___ Fragmento seleccionado

Un despilfarro de fuegos artificiales
La película más cara de la historia del cine chino resulta un carnaval fílmico incoherente y desalmado.
Si las estructuras narrativas del Antiguo Oriente se caracterizan por su sobriedad y determinación poética, debemos reconocer que esta adaptación no se embebe de su tradición, apenas extirpa ideas de una leyenda para desplegar un cachivache fílmico que exhibe mucho y cautiva poco, como si se tratase de fuegos artificiales en blanco y negro.
Matt Damon es un mercenario que viaja a China con su partenaire de tropelías, Pedro Pascal, en busca de la pólvora para exportarla y hacerse rico. En el camino se topa con la famosa muralla, retratada más como un spa hotel que como un fuerte de contención. Allí Damon descubrirá que fue construida para mantener a raya a unos dinosaurios que vinieron del espacio en un meteorito verde y que cada 60 años quieren saltar la muralla y que se comunican telepáticamente y que comen gente para luego regurgitar los restos sobre su reina y así reproducirse. Todo esto es literal. La película no insinúa ser paródica ni reírse de su aparatosidad; por el contrario, gotea solemnidad y se yergue altiva en el disparate.
Hay más: en la muralla vive un ejército llamado la Orden de los Sin Nombres, dividido en cinco facciones; cada facción tiene un color y un animal, por ejemplo, las grullas azules o los alces violetas. Tanta acumulación de baratijas folklóricas crea en el espectador la sensación de estar caminando por el barrio chino de Belgrano, combatiendo estímulos kitsch.

______
___ Datos proporcionados

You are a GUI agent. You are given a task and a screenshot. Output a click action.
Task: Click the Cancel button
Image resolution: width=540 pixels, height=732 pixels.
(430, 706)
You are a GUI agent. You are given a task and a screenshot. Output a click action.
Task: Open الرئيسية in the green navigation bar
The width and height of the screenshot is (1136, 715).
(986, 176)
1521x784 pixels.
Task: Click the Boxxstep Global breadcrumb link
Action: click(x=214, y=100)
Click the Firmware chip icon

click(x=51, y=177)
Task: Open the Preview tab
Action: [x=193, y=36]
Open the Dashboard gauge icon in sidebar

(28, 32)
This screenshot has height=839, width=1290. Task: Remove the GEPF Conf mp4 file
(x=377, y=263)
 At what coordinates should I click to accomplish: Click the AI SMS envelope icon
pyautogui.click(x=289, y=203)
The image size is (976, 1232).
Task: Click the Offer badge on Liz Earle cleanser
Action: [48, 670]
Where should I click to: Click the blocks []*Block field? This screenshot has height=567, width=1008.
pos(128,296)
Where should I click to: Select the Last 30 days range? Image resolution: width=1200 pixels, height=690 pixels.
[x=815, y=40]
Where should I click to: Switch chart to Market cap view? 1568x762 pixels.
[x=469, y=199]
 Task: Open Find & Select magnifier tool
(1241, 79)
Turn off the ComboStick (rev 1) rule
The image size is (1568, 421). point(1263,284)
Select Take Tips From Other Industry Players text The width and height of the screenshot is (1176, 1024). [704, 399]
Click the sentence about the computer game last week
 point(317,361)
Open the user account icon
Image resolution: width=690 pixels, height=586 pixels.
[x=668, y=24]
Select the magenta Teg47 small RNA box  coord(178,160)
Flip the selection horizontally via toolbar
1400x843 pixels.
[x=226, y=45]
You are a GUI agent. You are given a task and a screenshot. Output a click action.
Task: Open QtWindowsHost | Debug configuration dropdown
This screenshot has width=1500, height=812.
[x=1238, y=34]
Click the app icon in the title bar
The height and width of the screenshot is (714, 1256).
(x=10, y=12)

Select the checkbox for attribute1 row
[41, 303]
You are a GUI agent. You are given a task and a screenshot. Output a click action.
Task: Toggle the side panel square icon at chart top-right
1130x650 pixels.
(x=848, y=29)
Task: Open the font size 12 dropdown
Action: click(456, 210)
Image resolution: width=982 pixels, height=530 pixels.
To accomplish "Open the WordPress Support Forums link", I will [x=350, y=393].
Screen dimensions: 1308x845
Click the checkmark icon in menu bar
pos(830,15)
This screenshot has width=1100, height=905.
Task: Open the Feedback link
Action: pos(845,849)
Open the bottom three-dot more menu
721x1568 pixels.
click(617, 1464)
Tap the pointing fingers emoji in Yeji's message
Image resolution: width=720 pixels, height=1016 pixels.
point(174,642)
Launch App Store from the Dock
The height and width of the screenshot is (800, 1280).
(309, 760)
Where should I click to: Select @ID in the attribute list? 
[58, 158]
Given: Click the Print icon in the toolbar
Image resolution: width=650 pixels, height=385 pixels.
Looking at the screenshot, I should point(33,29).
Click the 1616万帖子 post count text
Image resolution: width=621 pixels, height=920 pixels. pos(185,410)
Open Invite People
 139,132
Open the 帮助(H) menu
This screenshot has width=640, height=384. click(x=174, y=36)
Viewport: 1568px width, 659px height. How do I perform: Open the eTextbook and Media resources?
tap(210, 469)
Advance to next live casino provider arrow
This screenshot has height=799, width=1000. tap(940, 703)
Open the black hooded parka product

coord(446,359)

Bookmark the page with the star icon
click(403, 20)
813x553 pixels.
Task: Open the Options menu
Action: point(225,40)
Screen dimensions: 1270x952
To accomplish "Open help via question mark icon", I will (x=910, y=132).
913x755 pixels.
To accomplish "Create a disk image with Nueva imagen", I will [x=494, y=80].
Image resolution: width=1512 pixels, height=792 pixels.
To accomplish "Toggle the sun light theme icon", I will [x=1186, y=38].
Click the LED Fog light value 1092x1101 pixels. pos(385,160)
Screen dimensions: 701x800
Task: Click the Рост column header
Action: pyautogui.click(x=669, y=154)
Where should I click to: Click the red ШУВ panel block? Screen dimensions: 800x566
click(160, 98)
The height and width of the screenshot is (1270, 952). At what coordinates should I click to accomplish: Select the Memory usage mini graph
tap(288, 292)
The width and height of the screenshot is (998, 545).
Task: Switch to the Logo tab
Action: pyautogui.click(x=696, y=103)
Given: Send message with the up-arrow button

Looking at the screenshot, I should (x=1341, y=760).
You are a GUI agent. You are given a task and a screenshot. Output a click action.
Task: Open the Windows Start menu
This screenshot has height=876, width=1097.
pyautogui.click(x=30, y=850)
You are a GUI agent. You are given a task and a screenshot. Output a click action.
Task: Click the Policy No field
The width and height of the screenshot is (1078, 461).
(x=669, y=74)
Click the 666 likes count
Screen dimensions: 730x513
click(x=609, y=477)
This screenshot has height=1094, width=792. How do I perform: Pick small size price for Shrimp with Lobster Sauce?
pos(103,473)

______

=== Consigna 1 ===
Enumera todas las características o conductas que la reseña atribuye a los dinosaurios que descubre el personaje de Matt Damon.
=== Consigna 2 ===
Indica si cada afirmación concuerda con la reseña y cita las palabras que lo deciden: (a) la película se presenta como una parodia; (b) la Orden de los Sin Nombres está dividida en cinco facciones; (c) el mercenario que interpreta Matt Damon viaja a China en busca de seda.
=== Consigna 3 ===
Prosigue la reseña de la película china a continuación de su último párrafo.

=== Resultado 1 ===
- Vinieron del espacio en un meteorito verde.
- Cada 60 años quieren saltar la muralla.
- Se comunican telepáticamente.
- Comen gente para luego regurgitar los restos sobre su reina y así reproducirse.

=== Resultado 2 ===
(a) No: «La película no insinúa ser paródica ni reírse de su aparatosidad».
(b) Sí: «dividido en cinco facciones».
(c) No: «en busca de la pólvora para exportarla y hacerse rico».

=== Resultado 3 ===
Quizás el problema de La gran Muralla no sea su despilfarro, sino la impericia de su director, Yimou Zhang, para organizar con elegancia este exotismo anabólico. Zhang creó buenas piezas de lo que sería el revival épico chino, como Hero (2002), La casa de las dagas voladoras (2004) y La maldición de la flor dorada (2006). En estas películas uno aprecia imágenes líricas, musicales, pero en La gran Muralla ningún fotograma tiene belleza: las texturas y los colores funcionan igual que en un pelotero.
Como consecuencia de esta insensibilidad, la película decide contarse en piloto automático, rematando subtramas con torpeza y recurriendo a elipsis en lugares inadecuados. Los dedos de Zhang se inflamaron junto al presupuesto, incapacitándolo para manipular pinceles tan finos. Por suerte existen maravillas como The Assassin (2015), de Hsiao-Hsien Hou, para recordarnos de qué están hechas las leyendas.